| Your instructions |
Your task is to restate exactly the lines from the one holding "Change language using the globe icon" to the end of the entries below, inclusive.

START Source data

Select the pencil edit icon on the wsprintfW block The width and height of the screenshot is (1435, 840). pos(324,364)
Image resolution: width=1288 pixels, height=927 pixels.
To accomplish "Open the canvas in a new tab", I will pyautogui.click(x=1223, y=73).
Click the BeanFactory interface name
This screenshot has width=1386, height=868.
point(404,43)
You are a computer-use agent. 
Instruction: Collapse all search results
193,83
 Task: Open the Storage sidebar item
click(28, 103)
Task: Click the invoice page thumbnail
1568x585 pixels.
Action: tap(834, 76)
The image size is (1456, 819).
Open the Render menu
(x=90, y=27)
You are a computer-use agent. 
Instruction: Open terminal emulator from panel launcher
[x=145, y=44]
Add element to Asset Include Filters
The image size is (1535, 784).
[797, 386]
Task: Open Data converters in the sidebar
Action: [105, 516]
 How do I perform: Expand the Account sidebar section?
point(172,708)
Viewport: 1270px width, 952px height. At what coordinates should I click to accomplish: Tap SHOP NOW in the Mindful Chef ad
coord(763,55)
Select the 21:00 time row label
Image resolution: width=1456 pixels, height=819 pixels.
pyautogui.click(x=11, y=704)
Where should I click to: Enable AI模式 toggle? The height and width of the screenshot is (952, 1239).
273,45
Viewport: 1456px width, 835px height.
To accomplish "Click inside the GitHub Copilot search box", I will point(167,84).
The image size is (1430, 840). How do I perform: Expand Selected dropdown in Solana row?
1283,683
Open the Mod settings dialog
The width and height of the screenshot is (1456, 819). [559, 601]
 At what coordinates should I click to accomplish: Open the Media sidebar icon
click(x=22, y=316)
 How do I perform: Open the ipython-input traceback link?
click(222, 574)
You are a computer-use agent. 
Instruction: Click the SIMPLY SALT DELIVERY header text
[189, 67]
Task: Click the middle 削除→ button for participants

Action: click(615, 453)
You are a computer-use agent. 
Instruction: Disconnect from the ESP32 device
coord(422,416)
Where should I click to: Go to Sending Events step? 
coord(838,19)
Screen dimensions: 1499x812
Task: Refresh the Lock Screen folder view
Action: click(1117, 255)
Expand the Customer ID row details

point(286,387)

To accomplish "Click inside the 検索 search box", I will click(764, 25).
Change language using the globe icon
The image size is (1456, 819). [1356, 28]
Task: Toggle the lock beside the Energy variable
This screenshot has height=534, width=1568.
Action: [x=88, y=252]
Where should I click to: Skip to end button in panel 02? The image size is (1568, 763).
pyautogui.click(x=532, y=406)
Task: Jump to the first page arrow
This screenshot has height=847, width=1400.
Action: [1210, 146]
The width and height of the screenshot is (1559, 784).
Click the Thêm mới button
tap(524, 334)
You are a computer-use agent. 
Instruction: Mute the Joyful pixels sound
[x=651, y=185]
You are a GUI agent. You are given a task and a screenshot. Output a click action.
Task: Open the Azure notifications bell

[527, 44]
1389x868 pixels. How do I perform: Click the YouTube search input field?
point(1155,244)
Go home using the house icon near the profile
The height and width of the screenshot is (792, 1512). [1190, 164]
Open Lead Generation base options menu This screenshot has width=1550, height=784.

END Source data

| Output of the exercise |
Change language using the globe icon
The image size is (1456, 819). [1356, 28]
Task: Toggle the lock beside the Energy variable
This screenshot has height=534, width=1568.
Action: [x=88, y=252]
Where should I click to: Skip to end button in panel 02? The image size is (1568, 763).
pyautogui.click(x=532, y=406)
Task: Jump to the first page arrow
This screenshot has height=847, width=1400.
Action: [1210, 146]
The width and height of the screenshot is (1559, 784).
Click the Thêm mới button
tap(524, 334)
You are a computer-use agent. 
Instruction: Mute the Joyful pixels sound
[x=651, y=185]
You are a GUI agent. You are given a task and a screenshot. Output a click action.
Task: Open the Azure notifications bell

[527, 44]
1389x868 pixels. How do I perform: Click the YouTube search input field?
point(1155,244)
Go home using the house icon near the profile
The height and width of the screenshot is (792, 1512). [1190, 164]
Open Lead Generation base options menu This screenshot has width=1550, height=784.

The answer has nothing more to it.